(WHAT TO PRODUCE):
According to the abstract on dexlansoprazole drug interactions, why were the drug interaction studies with dexlansoprazole MR conducted? Answer in one to three sentences.

━━━━━ EXCERPT TO READ ━━━━━

Background and objective: Most proton pump inhibitors are extensively metabolized by cytochrome P450 (CYP) isoenzymes, as are many other drugs, giving rise to potential drug-drug interactions. Dexlansoprazole modified release (MR) [TAK-390MR] is a modified-release formulation of dexlansoprazole (TAK-390), an enantiomer of lansoprazole, which employs an innovative Dual Delayed Release technology designed to prolong the plasma dexlansoprazole concentration-time profile following once-daily oral administration. As with lansoprazole, dexlansoprazole is metabolized mainly by CYP3A and CYP2C19. Based on in vitro studies, dexlansoprazole has the potential to inhibit activity of these isoenzymes and also may induce human hepatic CYP1A and CYP2C9 activity. To determine whether dexlansoprazole has an effect on these isoenzymes in vivo, drug interaction studies with dexlansoprazole MR were conducted.
Methods: Four separate randomized, double-blind, two-way crossover, placebo-controlled, single-centre studies were conducted in healthy volunteers to evaluate the effect of dexlansoprazole on the pharmacokinetics of four test substrates (diazepam, phenytoin, theophylline [administered as intravenous aminophylline] and warfarin), which were selected based on in vitro and/or in vivo data that suggest a potential drug interaction with CYP isoenzymes or potentially coadministered narrow therapeutic index drugs. In each study, dexlansoprazole MR 90 mg or placebo was administered once daily for 9 or 11 days in each period. Subjects received a single dose of test substrate in each study period. Pharmacokinetic parameters of the test substrates were estimated using noncompartmental methods. A conclusion of no effect of dexlansoprazole MR on the test substrate was made if the 90% confidence intervals (CIs) for the ratios of the central values for the observed maximum plasma drug concentration (C(max)) and the area under the plasma concentration-time curve (AUC) of test substrate administered with dexlansoprazole MR versus placebo were within 0.80-1.25 based on an analysis of variance model. The potential for a pharmacodynamic interaction was also assessed for warfarin using prothrombin time, measured as the international normalized ratio. Routine safety assessments were conducted in these studies.

━━━━━ DATASET ENTRIES ━━━━━

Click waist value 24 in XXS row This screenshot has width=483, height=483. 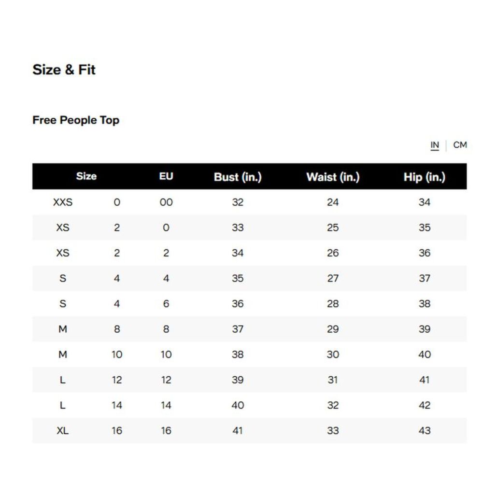333,202
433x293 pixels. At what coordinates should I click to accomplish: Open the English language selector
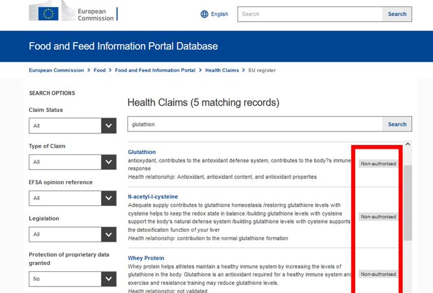pyautogui.click(x=219, y=14)
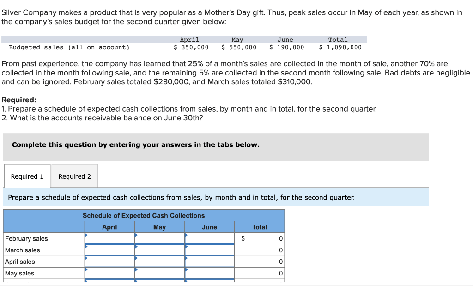Screen dimensions: 473x287
Task: Open the Required 1 tab
Action: [27, 176]
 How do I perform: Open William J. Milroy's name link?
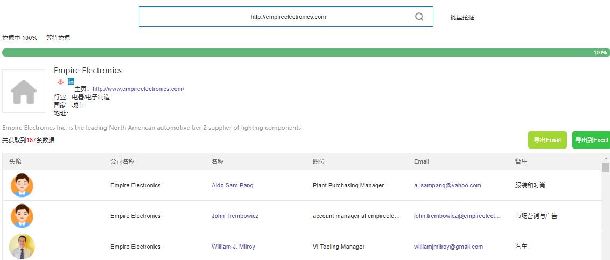pos(233,247)
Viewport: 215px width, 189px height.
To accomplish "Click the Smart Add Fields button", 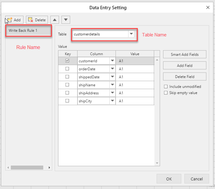I will [x=184, y=55].
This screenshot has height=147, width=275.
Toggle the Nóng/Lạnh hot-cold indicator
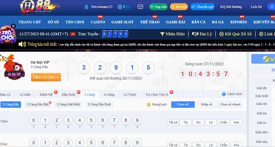[x=149, y=105]
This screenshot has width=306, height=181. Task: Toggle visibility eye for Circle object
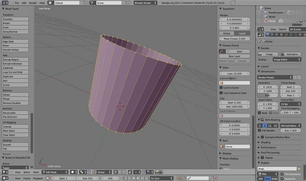(x=293, y=21)
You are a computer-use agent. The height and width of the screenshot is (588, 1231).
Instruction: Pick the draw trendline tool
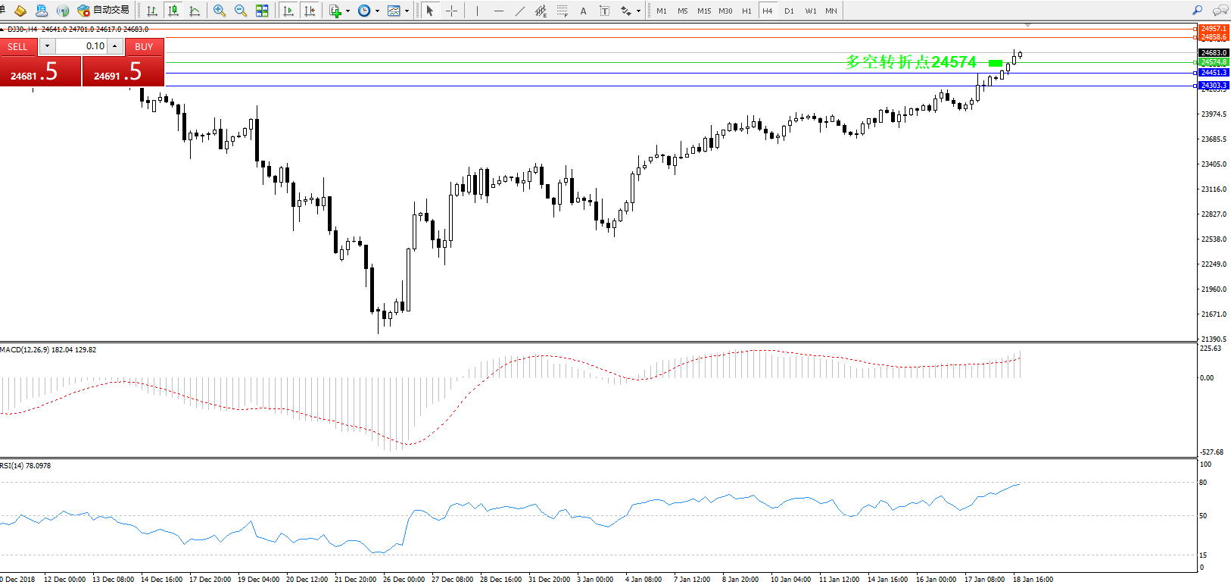[519, 11]
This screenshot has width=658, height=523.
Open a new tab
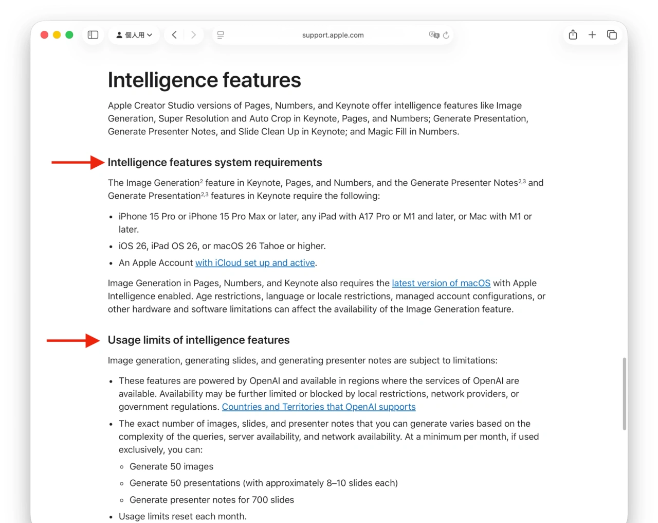pos(592,35)
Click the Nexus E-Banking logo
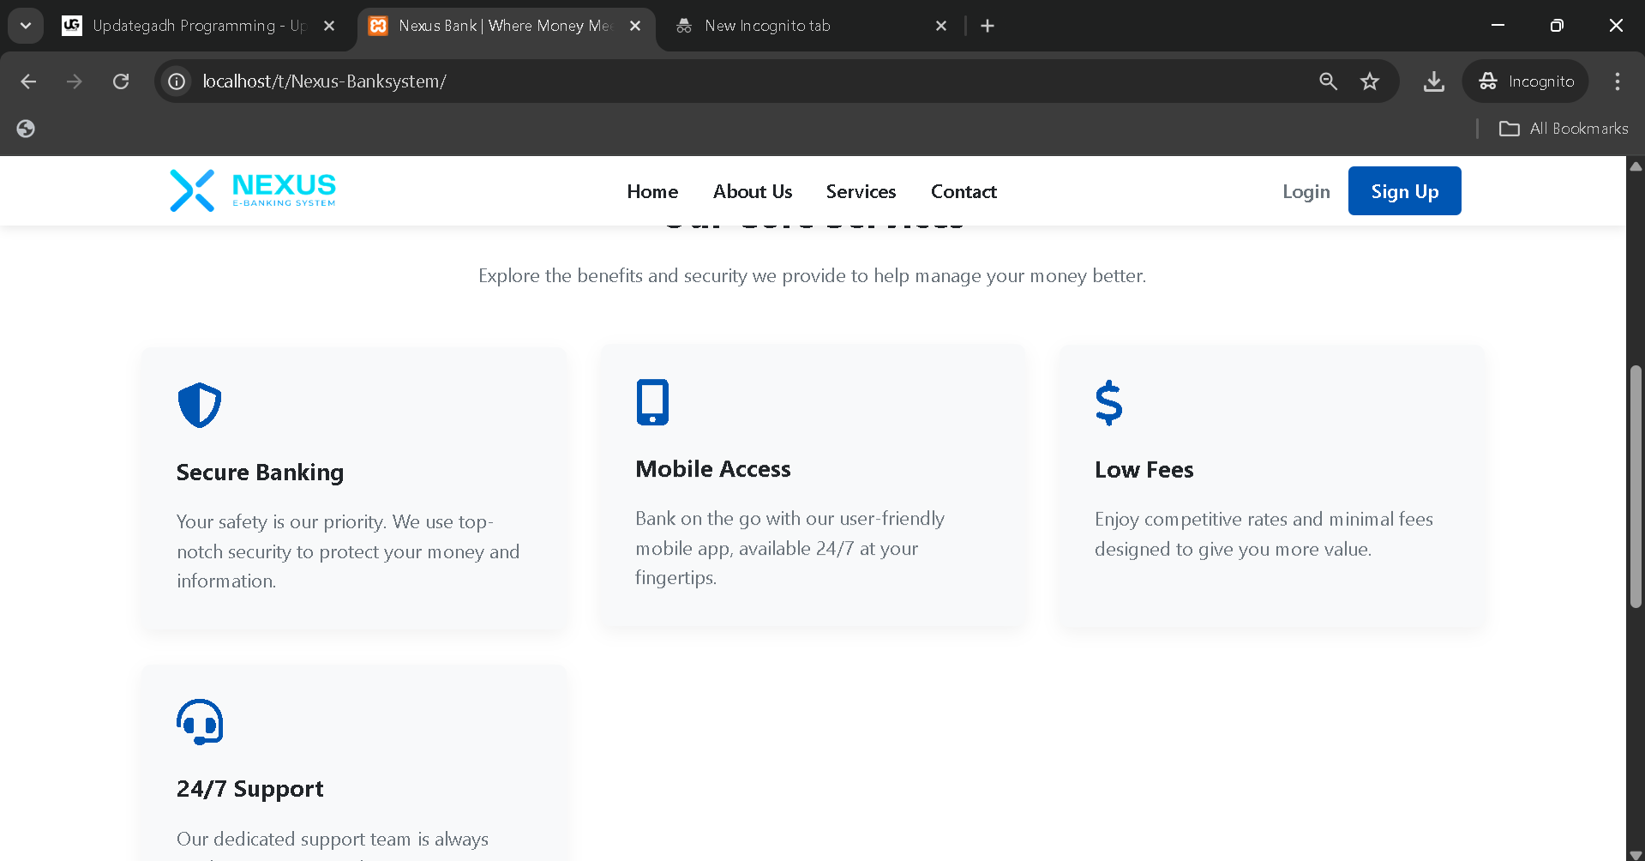 (253, 190)
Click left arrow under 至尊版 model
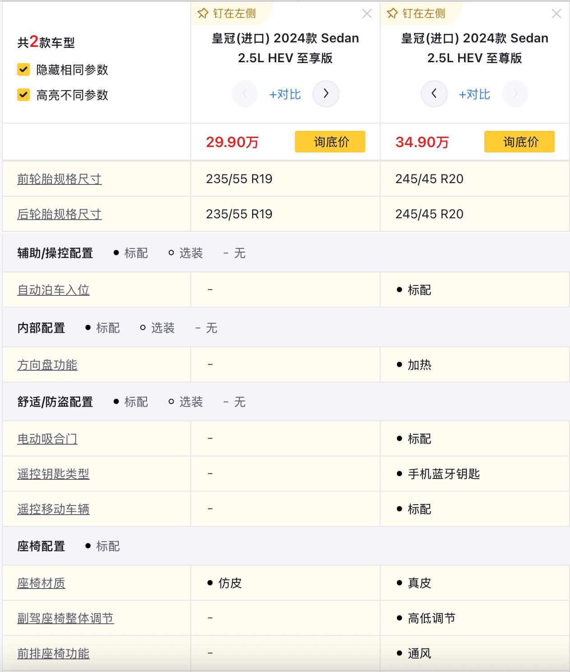Screen dimensions: 570x672 click(434, 94)
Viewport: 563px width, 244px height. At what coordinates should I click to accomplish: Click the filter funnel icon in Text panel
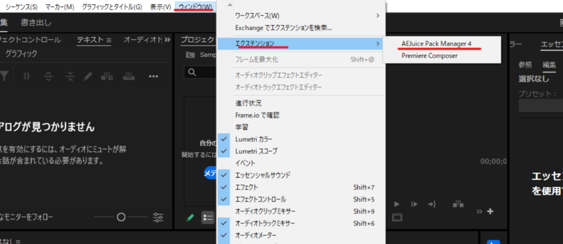coord(4,77)
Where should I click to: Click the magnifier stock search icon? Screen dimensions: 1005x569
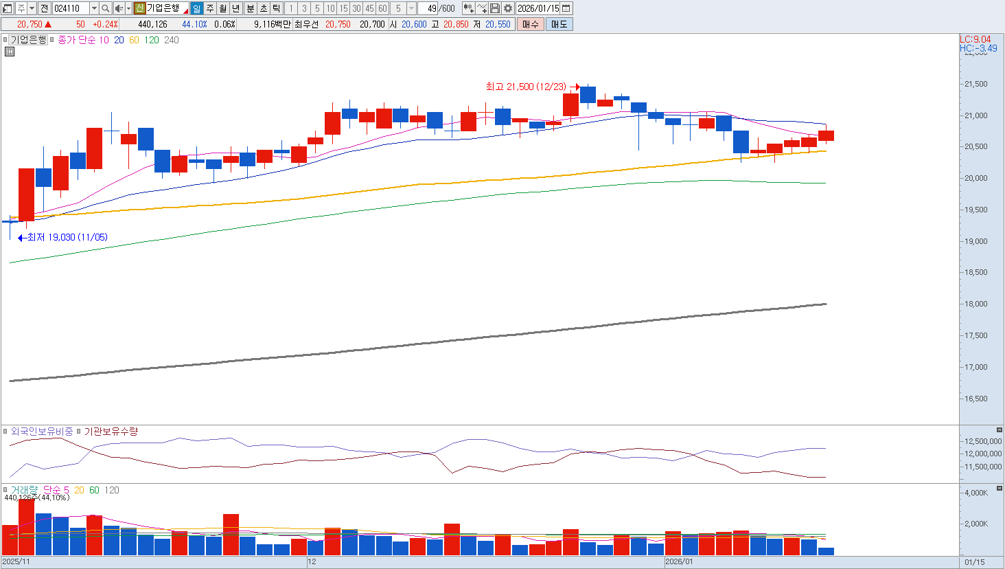(105, 8)
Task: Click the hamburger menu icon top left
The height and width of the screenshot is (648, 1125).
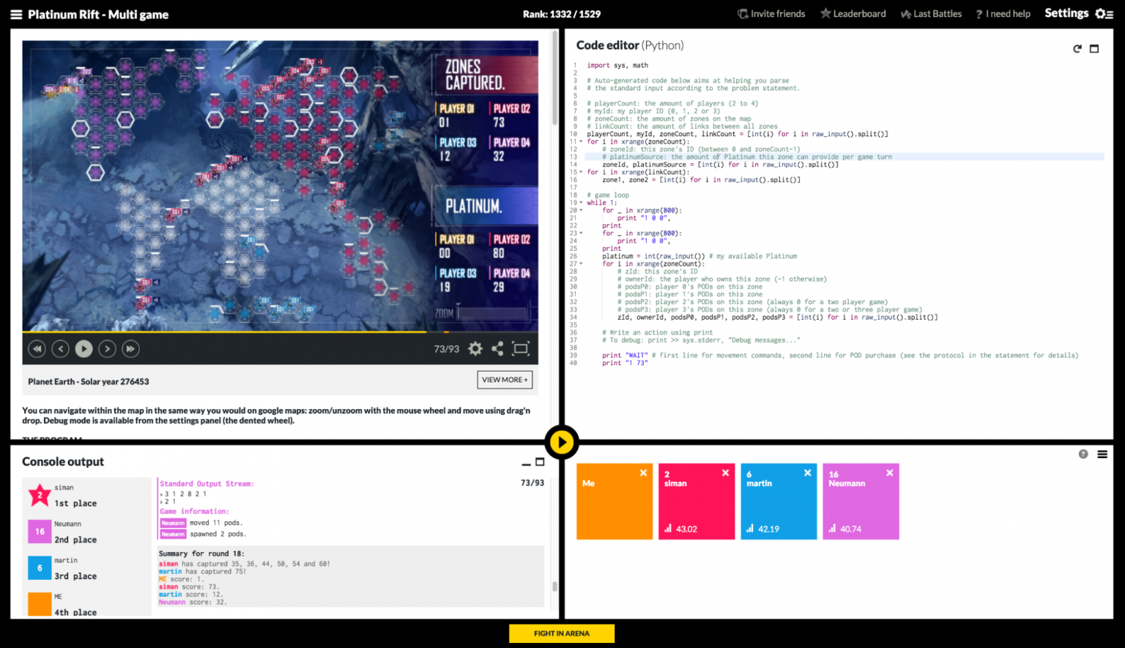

━━━━━

(ANSWER SECTION):
In vitro studies showed that dexlansoprazole might inhibit CYP3A and CYP2C19, the isoenzymes that mainly metabolize it, and might also induce human hepatic CYP1A and CYP2C9 activity. The studies were conducted to find out whether dexlansoprazole actually affects these isoenzymes in vivo.